Havia um ritual entre os garotos da rua Muniz de Souza.
Enquanto não chegasse a rainha das nossas tardes – uma pesada bola de capotão – valia qualquer coisa que se assemelhasse a ela para nos entreter – e, por que não?, nos encantar.
Para animar os rachões, poderia ser uma bola de meia ou de borracha (o terror das vidraças das casas vizinhas). Poderia ser uma esfera de desenhos coloridos ou até mesmo tampinhas de refrigerantes ou cervejas que recolhíamos no vão da sarjeta.
Queríamos mesmo era nos esfalfar de jogar futebol.
Era isso o que valia…
Quando lá pelas quatro ou cinco da tarde, alguém aparecesse com a bola de capotão – preferencialmente a oficial, também conhecida como número 5 – aí o bicho pegava mesmo. Partíamos para o Jardim da Aclimação, onde improvisamos um campo no barranco atrás Estádio Distrital.
Era a nossa Copa do Mundo.
A turma da Muniz contra a turma da (rua) Piaí. Quem ganhasse enfrentava a turma da (rua) Albino Barbosa. O vencedor jogava com a turma da Barroca (que era uma quebrada lá para os lados da rua Robertson) e assim íamos até que desse a hora da Ave Maria e o breu da noite encobrisse nosso campinho e nossos sonhos de moleque.
Diga-se que mesmo a nobre redonda de couro marrom alaranjado, quando chegava aos nossos pés delirantes, já tinha um bom tempo de uso. Vez ou outra, muito raramente, um dos nossos aparecia com uma bola novinha, novinha.
Ficávamos felizes com as sobras dos times varzeanos da região.
(Diga-se que inclusive os fardamentos dos times infantis e juvenis eram herdados dos adultos que, diga-se, nos chegavam em frangalhos.)
Como disse, queríamos mesmo é jogar futebol.
Bons e saudosos tempos, aqueles.
Nos últimos dias, o noticiário da Copa tem como estrela máxima os queixumes dos boleiros sobre a bola da Copa, que até nome tem.

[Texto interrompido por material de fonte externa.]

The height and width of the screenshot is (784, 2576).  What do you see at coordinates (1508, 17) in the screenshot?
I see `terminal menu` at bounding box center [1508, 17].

Ninguém gostou da tal Jabulani.
Aliás, por iniciativa própria – e algo descabida para um senhor da minha idade – fui conhecê-la em uma loja de artigos esportivos num shopping perto de casa.
Dei-lhe algumas petecadas para ver como reagia. Causei certo espanto nos atendentes que não ousaram me interromper. E, confesso, achei a ‘mocinha’ uma graça. Colorida e arisca, como manda o rico figurino dos dias atuais.
Olhei também para a prateleira ao lado; repleta de chuteiras, dos mais diversos modelos e cores.
Achei toda aquela parafernália supimpa de fazer inveja a qualquer pavão.
Mesmo os mais misteriosos…
Ah! Que estou eu a dizer!
Pavões não chutam bola, nem calçam chuteiras.